**Task prompt:**
Output the line that contains "This screenshot has height=720, width=1280." and every line after it to the end of the entries, with nothing added or left out.

Excerpted records: Begin

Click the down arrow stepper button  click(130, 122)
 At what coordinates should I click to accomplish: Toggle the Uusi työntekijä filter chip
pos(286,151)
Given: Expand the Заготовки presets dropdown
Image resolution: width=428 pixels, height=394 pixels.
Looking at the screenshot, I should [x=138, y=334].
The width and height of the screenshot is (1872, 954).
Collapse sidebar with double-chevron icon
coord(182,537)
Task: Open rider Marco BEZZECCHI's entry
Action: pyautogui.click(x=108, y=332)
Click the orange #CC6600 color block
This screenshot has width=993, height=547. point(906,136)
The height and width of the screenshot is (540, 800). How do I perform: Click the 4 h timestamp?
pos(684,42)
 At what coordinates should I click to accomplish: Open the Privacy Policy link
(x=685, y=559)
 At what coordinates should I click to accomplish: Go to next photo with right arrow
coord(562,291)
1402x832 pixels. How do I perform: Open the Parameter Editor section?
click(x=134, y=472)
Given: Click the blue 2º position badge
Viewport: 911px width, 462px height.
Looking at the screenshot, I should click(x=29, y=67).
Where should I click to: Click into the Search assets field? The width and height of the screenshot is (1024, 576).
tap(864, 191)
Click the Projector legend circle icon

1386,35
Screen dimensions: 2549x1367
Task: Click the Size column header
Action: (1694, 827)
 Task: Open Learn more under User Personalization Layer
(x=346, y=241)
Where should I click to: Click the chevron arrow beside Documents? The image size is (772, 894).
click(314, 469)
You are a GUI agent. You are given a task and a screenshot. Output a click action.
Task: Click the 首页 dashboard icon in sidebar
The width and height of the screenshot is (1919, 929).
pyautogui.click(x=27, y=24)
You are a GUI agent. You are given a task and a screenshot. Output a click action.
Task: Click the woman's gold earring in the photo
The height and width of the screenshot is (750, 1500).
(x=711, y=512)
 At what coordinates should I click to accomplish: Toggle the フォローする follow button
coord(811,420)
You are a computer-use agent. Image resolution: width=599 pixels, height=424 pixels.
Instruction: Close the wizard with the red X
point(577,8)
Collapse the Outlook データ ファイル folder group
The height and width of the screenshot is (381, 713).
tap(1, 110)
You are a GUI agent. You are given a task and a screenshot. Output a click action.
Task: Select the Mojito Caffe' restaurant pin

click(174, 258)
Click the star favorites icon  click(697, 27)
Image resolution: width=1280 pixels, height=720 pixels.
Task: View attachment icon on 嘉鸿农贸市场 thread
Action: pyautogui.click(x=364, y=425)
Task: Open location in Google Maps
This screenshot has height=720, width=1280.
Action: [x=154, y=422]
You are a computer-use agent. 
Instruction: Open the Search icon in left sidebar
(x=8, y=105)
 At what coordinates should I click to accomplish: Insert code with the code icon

Excerpted records: End

**Task response:**
This screenshot has height=720, width=1280.
Action: [x=154, y=422]
You are a computer-use agent. 
Instruction: Open the Search icon in left sidebar
(x=8, y=105)
 At what coordinates should I click to accomplish: Insert code with the code icon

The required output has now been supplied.